Ankara Cumhuriyet Başsavcılığı,:
Siyaset, Ekonomi ve Toplumsal Araştırmalar Vakfı’nın (SETA) gazetecileri fişlediği gerekçesiyle tepkilere neden olan raporda “suç unsuru bulunmadığı” gerekçesiyle, “kovuşturmaya yer yok” kararı verdi.
Savcılık ayrıca kararında:
Raporun “gazetecilere yönelik şiddette bulunmaya çağırma, bir suçu işlemeye davet etme olarak kabul edilebilecek ifadeler içermediği için suçlamaların yasal unsurlarının oluşmadığı” tespitini iletti.
Kararında “Kişisel verilerin hukuka aykırı olarak kaydedilmesi suçunun unsurlarının oluşmadığını” aktaran savcılık bunu, “gazeteciler hakkındaki bilgilerin herkes tarafından bilinmeyen veya kolaylıkla ulaşılamayacak türde bilgiler olmaması ve bilgilerin kamuoyunda daha önce yer alan konulara ilişkin olması” ile gerekçelendirdi.
“İtiraz edeceğiz“

MLSA Eş-Direktörü avukat Veysel Ok:
”Savcılığın kovuşturmaya yer olmadığı kararına itiraz edeceğiz. Yerel ve uluslararası tüm hukuk mekanizmalarını işleteceğiz..

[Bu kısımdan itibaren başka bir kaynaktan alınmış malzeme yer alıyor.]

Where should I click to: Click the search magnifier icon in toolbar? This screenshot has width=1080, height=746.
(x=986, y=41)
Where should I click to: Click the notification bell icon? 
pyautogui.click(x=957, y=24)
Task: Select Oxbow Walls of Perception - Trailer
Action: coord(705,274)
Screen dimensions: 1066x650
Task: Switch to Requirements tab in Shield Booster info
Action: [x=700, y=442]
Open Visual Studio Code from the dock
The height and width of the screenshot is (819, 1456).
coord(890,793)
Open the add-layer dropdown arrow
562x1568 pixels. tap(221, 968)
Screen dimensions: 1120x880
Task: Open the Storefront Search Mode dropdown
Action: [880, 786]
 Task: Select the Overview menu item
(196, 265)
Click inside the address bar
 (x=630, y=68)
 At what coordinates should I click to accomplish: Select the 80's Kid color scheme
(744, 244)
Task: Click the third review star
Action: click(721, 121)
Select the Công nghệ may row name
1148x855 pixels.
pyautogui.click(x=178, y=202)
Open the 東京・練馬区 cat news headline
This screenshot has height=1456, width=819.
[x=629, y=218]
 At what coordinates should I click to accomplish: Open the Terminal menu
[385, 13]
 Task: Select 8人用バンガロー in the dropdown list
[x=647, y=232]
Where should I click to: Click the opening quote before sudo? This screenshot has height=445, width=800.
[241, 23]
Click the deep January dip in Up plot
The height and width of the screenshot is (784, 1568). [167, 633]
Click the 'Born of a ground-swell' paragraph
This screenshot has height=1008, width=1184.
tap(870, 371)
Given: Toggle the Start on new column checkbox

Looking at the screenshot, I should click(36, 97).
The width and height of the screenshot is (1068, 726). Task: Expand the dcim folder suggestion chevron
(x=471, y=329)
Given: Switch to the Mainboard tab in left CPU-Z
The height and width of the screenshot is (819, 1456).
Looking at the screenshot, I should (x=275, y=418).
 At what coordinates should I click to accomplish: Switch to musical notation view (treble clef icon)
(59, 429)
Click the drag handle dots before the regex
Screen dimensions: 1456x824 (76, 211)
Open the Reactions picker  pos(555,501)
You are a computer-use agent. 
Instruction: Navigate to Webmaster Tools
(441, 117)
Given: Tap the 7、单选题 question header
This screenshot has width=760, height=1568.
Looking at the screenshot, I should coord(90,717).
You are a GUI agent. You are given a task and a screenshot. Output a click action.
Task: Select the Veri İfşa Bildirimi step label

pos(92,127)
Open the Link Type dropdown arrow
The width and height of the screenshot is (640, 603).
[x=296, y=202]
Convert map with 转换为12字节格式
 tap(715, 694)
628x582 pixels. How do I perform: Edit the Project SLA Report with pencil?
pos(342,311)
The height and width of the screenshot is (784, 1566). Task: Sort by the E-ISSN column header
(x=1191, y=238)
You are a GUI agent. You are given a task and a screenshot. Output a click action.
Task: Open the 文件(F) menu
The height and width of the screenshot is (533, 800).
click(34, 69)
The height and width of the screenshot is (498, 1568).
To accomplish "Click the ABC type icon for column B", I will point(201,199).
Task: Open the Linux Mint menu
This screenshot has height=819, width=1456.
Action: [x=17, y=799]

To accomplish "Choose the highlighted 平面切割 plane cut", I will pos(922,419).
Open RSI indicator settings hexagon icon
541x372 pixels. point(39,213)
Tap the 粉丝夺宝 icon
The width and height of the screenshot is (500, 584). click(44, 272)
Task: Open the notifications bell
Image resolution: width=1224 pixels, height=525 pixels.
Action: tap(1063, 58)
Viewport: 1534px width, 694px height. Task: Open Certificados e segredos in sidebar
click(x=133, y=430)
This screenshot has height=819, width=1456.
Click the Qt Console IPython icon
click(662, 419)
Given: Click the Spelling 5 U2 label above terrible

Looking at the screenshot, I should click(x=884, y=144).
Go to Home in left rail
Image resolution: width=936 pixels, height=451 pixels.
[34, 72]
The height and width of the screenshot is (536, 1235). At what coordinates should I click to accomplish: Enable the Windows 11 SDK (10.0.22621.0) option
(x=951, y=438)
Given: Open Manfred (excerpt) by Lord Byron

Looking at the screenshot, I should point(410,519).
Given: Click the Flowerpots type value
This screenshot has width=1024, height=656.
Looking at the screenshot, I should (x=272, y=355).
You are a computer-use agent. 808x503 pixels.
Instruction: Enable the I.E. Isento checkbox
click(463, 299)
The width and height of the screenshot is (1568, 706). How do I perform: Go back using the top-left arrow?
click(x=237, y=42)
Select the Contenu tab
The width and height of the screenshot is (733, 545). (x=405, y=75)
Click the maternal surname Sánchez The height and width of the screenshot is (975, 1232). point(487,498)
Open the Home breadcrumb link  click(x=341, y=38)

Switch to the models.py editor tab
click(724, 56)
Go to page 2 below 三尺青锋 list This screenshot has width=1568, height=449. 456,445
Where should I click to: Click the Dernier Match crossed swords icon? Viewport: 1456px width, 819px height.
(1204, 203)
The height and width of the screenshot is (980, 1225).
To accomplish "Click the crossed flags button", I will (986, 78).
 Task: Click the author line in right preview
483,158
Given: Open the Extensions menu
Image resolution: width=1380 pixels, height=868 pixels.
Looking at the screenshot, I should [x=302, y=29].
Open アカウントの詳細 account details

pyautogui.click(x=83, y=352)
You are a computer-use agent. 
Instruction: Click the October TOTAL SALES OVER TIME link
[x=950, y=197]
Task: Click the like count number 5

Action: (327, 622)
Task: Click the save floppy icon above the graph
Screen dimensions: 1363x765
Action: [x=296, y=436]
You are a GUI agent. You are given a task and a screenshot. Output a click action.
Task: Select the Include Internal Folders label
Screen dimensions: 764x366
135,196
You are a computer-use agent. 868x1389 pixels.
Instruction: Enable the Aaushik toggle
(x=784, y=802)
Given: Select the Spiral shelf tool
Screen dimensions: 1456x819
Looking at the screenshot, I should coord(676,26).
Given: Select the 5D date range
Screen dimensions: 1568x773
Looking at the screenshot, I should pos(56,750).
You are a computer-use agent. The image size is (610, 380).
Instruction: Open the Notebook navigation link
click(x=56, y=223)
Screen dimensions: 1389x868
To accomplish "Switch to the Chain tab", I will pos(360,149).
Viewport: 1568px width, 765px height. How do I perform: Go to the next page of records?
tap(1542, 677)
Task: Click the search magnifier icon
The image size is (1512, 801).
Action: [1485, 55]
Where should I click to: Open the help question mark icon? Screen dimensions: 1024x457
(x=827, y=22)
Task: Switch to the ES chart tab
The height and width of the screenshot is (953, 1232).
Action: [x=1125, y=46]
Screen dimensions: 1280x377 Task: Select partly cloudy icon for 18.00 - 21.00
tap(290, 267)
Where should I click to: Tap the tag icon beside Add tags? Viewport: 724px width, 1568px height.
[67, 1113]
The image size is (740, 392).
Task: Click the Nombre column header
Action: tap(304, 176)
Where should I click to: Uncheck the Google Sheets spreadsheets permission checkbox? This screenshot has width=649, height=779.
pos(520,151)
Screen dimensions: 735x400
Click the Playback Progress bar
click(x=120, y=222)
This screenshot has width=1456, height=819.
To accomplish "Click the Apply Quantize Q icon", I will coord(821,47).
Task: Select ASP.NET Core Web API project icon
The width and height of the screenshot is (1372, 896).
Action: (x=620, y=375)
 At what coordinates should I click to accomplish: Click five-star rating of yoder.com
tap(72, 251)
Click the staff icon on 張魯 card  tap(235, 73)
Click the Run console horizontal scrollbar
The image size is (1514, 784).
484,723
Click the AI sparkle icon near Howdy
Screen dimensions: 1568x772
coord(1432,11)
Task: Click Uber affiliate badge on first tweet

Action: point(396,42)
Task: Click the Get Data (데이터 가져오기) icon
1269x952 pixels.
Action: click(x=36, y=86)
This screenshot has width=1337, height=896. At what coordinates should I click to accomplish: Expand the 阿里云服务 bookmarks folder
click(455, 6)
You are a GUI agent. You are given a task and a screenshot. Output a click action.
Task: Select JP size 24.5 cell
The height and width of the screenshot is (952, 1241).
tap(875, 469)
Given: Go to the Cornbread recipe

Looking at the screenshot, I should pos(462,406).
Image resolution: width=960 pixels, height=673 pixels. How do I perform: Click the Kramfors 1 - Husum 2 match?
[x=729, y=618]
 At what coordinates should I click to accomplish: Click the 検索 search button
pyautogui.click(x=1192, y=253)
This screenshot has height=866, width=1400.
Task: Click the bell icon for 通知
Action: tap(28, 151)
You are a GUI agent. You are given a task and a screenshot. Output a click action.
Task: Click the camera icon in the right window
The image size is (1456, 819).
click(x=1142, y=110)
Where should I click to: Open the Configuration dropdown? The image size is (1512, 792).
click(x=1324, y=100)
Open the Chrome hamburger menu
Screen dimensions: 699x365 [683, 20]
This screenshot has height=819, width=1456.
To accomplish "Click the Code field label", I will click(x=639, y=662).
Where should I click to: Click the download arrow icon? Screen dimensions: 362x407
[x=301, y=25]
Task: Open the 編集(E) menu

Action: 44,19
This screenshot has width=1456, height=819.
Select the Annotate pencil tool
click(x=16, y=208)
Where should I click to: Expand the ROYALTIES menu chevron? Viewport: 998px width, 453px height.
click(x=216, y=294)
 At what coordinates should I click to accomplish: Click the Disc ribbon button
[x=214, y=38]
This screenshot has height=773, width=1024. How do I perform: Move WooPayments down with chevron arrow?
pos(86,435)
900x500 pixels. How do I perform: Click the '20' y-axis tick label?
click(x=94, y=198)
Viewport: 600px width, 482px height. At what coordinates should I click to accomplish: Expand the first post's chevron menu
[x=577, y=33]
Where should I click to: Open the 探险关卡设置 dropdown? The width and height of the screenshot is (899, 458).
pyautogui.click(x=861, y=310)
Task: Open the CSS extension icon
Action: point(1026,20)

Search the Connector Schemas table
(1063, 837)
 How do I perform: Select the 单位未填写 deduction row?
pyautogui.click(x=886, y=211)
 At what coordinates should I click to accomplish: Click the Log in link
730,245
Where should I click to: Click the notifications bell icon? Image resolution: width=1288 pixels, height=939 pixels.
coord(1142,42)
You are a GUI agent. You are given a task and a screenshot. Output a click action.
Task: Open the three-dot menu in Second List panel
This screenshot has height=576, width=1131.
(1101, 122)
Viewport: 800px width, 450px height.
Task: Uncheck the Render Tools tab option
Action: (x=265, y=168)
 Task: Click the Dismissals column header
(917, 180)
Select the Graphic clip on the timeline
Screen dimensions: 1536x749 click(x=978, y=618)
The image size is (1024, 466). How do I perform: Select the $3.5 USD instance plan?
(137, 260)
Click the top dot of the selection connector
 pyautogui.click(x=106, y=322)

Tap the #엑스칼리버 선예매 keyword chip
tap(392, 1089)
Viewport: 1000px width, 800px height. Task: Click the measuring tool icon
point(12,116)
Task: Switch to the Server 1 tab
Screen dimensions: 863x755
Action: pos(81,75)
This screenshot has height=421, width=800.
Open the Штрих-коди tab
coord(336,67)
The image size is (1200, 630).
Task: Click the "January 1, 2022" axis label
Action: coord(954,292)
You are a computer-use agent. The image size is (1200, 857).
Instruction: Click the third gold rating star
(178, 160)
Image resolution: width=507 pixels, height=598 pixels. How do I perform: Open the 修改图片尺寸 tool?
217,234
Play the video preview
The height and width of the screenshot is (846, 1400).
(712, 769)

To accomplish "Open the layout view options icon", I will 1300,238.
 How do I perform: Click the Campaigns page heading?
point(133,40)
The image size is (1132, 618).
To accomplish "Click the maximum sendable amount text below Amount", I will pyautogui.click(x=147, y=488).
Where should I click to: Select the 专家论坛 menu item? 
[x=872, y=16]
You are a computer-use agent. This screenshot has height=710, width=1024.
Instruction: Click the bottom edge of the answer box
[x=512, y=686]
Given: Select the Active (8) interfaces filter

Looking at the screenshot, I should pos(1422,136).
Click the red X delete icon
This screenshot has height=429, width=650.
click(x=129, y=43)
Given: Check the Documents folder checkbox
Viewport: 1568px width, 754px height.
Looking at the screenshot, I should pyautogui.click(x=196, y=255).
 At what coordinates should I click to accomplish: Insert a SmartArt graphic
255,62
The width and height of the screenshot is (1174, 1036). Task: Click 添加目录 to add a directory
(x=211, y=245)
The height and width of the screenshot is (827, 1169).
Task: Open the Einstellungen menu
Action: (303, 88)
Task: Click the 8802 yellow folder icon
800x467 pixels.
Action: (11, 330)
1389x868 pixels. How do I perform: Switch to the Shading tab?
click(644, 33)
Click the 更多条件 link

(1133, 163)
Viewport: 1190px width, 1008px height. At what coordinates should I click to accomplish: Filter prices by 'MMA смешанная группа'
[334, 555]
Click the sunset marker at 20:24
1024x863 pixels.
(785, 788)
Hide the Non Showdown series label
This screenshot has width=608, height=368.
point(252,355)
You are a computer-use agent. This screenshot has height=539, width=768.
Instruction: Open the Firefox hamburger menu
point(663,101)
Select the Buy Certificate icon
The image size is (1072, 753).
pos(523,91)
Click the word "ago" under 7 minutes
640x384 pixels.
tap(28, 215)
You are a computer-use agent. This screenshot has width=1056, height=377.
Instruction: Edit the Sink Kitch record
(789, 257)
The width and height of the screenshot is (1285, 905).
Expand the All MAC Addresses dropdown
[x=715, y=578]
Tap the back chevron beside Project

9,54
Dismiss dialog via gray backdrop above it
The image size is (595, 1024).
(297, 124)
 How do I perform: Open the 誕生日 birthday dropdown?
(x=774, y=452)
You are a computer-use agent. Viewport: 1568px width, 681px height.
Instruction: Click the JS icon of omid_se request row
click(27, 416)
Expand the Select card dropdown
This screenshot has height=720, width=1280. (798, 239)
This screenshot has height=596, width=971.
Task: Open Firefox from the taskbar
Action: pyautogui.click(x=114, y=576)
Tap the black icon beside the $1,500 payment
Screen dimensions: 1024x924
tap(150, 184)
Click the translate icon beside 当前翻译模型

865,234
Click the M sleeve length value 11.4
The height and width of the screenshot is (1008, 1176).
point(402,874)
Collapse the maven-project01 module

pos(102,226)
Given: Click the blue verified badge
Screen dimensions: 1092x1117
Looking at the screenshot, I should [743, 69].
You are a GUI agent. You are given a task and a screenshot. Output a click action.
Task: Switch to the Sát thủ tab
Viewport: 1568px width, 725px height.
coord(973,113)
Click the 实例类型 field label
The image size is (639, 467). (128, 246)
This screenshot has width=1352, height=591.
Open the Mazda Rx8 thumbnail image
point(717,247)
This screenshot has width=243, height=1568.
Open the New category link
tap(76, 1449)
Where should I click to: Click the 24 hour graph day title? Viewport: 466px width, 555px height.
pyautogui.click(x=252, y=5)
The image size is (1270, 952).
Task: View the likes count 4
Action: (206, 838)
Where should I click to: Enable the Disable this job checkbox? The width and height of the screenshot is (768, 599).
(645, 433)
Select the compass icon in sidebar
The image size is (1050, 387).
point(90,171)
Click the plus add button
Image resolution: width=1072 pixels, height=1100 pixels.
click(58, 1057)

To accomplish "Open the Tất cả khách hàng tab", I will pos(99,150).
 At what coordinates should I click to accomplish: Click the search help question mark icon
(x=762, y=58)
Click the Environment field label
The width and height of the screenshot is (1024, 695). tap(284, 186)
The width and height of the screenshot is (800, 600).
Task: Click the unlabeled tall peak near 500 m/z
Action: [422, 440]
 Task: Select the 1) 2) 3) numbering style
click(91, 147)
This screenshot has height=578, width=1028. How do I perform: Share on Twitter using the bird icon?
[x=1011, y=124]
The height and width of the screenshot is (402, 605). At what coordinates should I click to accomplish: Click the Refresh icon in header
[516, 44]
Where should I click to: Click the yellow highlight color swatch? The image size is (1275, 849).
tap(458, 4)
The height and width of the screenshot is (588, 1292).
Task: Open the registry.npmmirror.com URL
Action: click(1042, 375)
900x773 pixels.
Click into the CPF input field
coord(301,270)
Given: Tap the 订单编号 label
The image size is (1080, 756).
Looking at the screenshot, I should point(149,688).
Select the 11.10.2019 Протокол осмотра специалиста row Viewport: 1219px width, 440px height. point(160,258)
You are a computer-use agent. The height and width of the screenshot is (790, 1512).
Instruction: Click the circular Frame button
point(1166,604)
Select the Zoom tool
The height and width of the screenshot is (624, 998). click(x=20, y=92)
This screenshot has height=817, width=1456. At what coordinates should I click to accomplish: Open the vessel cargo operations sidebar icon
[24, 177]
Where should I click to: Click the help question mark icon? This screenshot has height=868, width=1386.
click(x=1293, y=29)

İfade özgürlüğü kararı verilmesi çok ironik çünkü Türkiye’de mesleğini icra eden gazetecilerin faaliyetlerine sürekli dava açan, çeşitli terör suçları yönelten savcılıkların ifade özgürlüğünün yalnızca hükümet yanlısı kurum ve medya organlarına yaraşır bir hak olduğunu düşündüğünü gösteriyor.”